PROBLEM STATEMENT —
What you write should match, word for word, the lines from the one containing "Given: Click the" through the end of the data, with no pictures.

THE RECORDS —
━━━━━━

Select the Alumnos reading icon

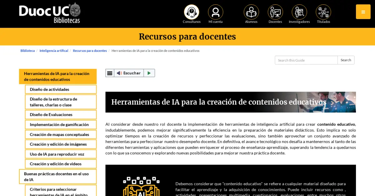pyautogui.click(x=251, y=12)
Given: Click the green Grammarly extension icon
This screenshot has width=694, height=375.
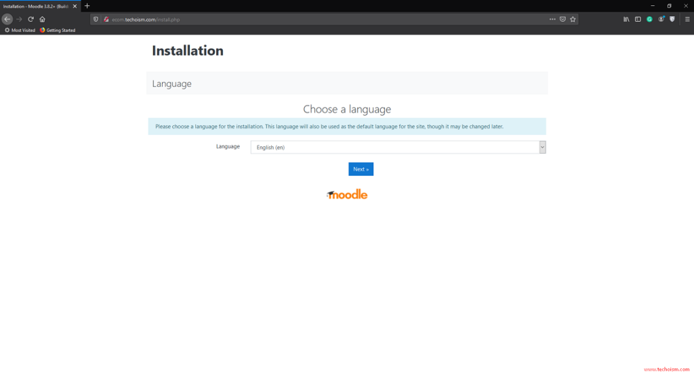Looking at the screenshot, I should pos(649,19).
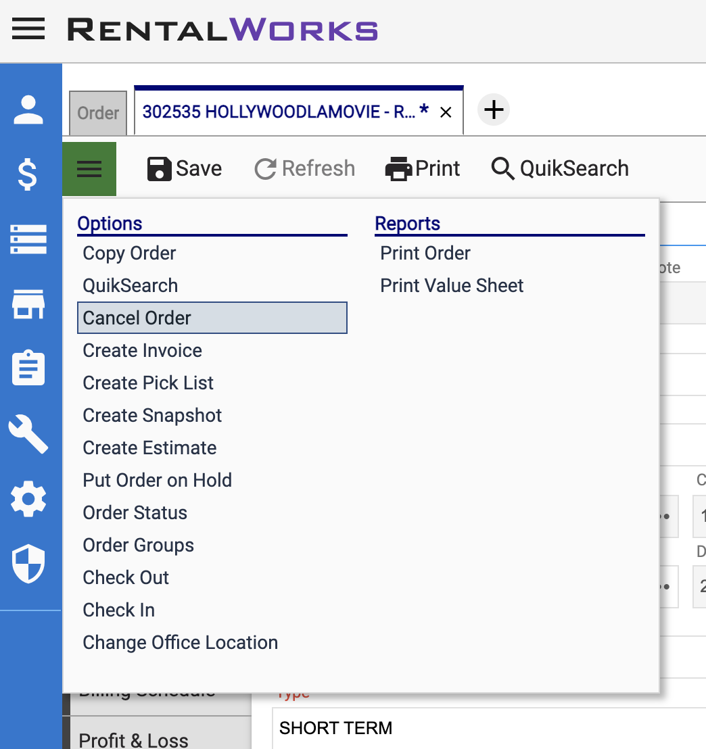
Task: Select the list rows icon in sidebar
Action: click(x=28, y=239)
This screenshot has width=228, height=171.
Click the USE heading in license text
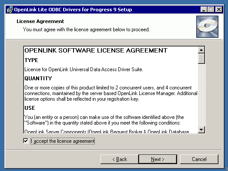(30, 108)
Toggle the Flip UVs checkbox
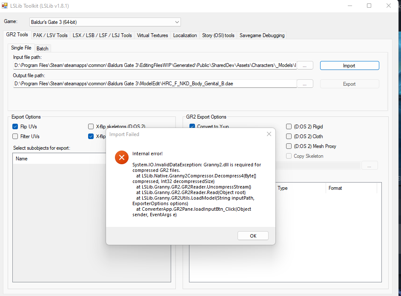The image size is (401, 296). (x=15, y=127)

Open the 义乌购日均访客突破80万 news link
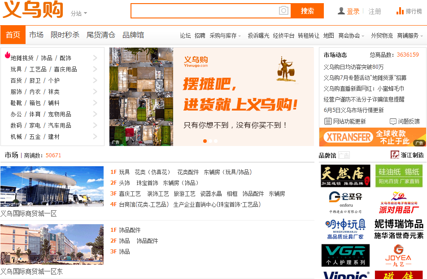pyautogui.click(x=353, y=67)
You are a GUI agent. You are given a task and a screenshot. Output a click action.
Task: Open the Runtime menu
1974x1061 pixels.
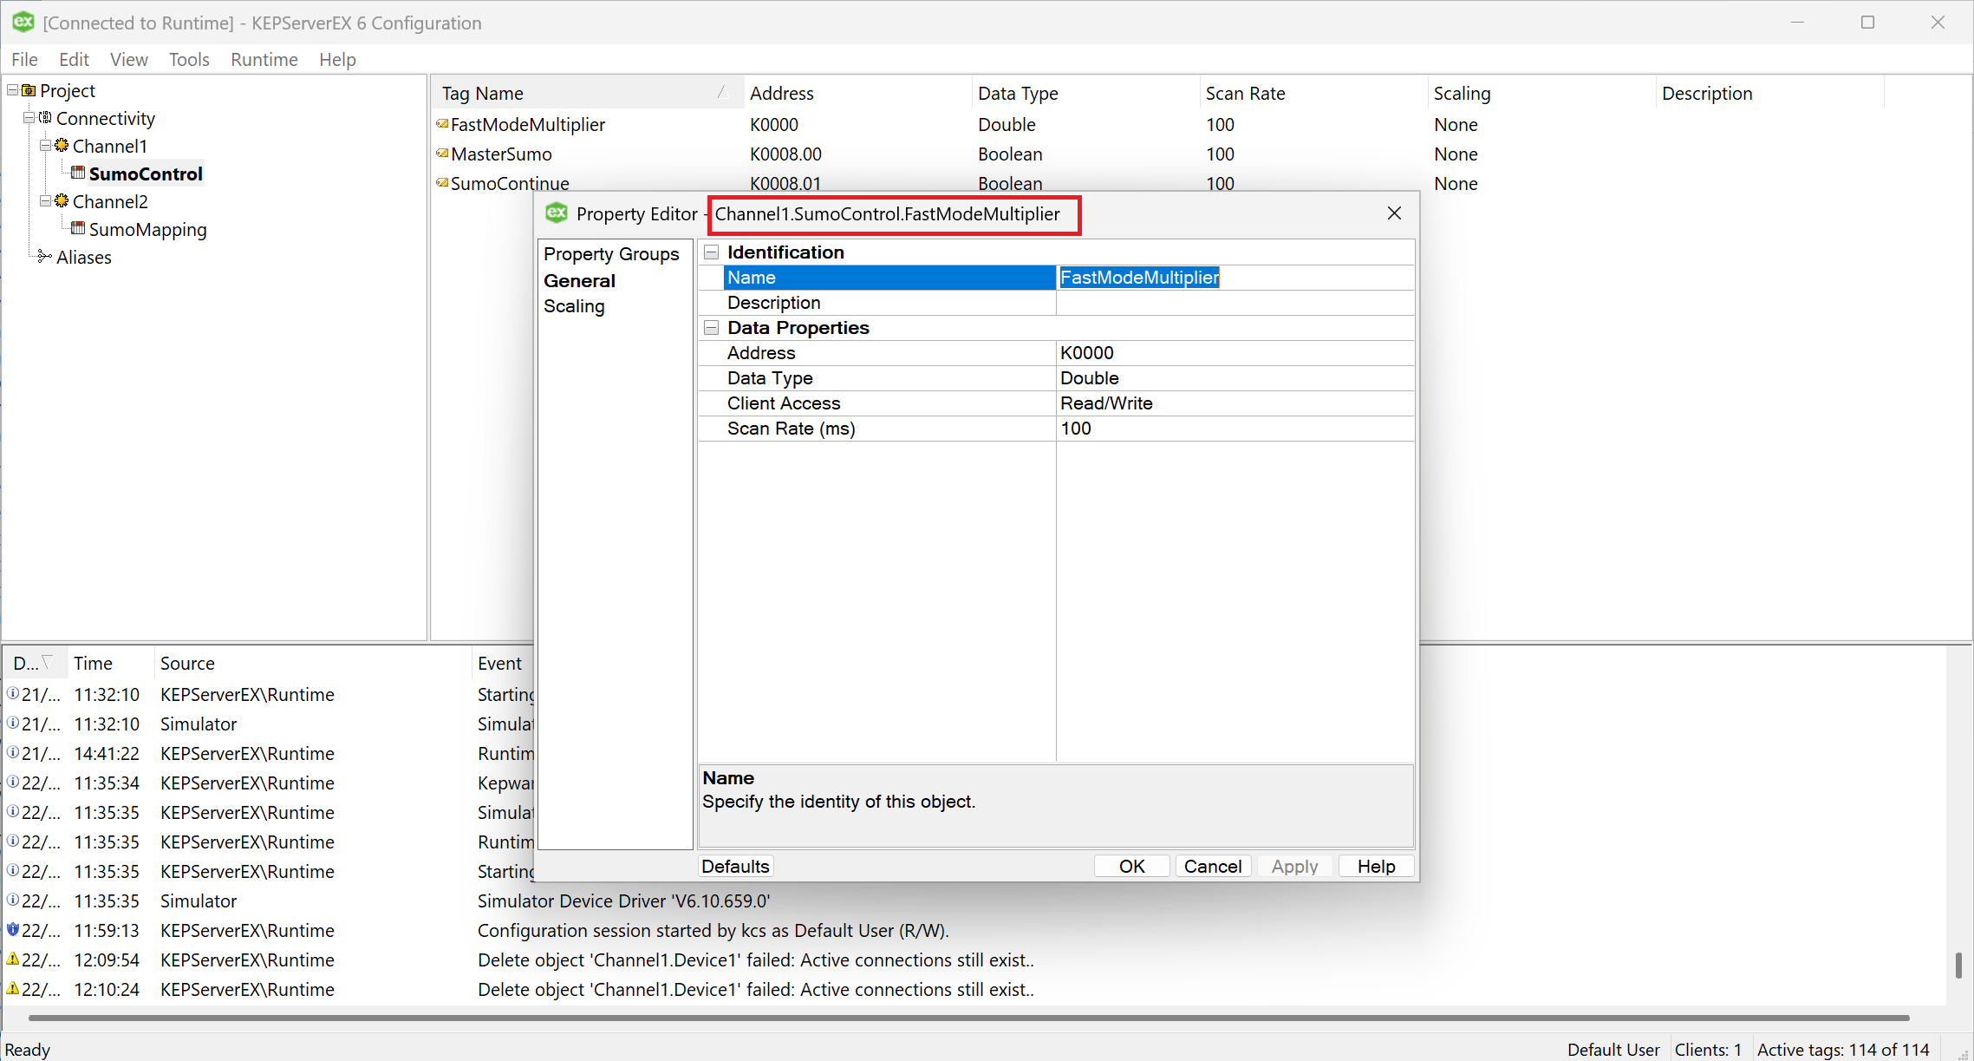(x=264, y=59)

━━━━━━

OUTPUT FOR THIS EXERCISE —
Given: Click the green Grammarly extension icon
This screenshot has width=694, height=375.
Looking at the screenshot, I should pos(649,19).
Task: Select the list rows icon in sidebar
Action: click(x=28, y=239)
This screenshot has width=228, height=171.
Click the USE heading in license text
(30, 108)
Toggle the Flip UVs checkbox
The image size is (401, 296). (x=15, y=127)

Open the 义乌购日均访客突破80万 news link
pyautogui.click(x=353, y=67)
You are a GUI agent. You are given a task and a screenshot. Output a click action.
Task: Open the Runtime menu
1974x1061 pixels.
(x=264, y=59)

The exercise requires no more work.